Advertised by Time Magazine as one of the world's Top 10 Most Precarious Buildings, the Hanging Temple (Xuan Kong Si) is another one of Datong's 1,500-year-old treasures and one of the most photographed sights of Northern China. This is an absolutely breathtaking spectacle that every visitor to Datong should see, though perhaps not everyone could summon the courage to enter.
Constructed at roughly the same time as the Yungang Grottoes, the Hanging Temple is a brilliant piece of medieval engineering from the 5th Century. To the awed observer underneath, the temple seems to be supported dangerously by a few lanky wooden poles jabbed vertically into the already near-vertical cliff side. If you still can't imagine, think of an apple pie fastened to the side of your fridge by a few toothpicks underneath.

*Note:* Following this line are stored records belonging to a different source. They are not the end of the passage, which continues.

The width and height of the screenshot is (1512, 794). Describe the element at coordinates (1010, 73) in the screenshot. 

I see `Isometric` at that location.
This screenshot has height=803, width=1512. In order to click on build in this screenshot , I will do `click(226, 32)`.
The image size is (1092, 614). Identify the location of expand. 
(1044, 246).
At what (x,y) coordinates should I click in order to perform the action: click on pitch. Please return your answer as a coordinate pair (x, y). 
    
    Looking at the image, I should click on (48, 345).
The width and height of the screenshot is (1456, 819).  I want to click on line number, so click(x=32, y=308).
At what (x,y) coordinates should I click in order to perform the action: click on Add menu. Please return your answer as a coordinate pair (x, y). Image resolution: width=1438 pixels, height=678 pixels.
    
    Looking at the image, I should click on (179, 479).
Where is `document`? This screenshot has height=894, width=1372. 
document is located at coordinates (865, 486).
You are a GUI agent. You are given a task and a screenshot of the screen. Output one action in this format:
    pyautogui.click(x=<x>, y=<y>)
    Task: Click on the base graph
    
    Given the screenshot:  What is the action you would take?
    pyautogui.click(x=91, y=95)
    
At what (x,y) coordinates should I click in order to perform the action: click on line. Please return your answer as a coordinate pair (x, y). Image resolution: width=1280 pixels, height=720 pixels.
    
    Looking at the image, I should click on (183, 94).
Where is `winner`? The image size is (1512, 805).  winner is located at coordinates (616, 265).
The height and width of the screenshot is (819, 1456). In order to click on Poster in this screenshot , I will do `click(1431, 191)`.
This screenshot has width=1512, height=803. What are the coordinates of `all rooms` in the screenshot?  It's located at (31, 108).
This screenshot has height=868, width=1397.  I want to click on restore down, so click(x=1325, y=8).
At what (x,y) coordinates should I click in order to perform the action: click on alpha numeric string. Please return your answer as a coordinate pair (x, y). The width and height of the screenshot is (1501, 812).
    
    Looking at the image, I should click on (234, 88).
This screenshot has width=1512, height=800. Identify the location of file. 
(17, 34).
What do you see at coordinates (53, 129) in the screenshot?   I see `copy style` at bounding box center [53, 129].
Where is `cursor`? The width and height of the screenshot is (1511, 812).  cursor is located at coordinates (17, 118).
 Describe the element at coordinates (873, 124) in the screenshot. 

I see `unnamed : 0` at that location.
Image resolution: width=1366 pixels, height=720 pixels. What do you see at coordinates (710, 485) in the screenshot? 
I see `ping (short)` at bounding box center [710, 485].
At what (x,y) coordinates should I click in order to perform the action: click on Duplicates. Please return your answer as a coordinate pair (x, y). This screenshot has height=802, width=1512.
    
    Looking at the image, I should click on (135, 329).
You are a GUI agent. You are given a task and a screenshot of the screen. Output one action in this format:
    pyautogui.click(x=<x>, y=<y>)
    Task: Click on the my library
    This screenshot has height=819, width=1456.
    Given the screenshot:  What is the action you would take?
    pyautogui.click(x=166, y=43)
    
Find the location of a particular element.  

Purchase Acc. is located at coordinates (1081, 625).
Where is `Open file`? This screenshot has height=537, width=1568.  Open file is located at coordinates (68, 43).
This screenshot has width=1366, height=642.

Except the toothpick-thin support was a rather late addition only 600 years ago, and could be removed entirely without throwing the temple and its army of tourists down the treacherous cliff. Ancient engineers ingeniously reinforced the structure through a system of crossbeams inserted right into the rock face, safely securing it against earthquakes and cliff erosion for the past millennium and a half. Even Li Bai, China's most famous poet, gave his approval over a thousand years ago with an oversized work of calligraphy that is now engraved at the bottom of the cliff.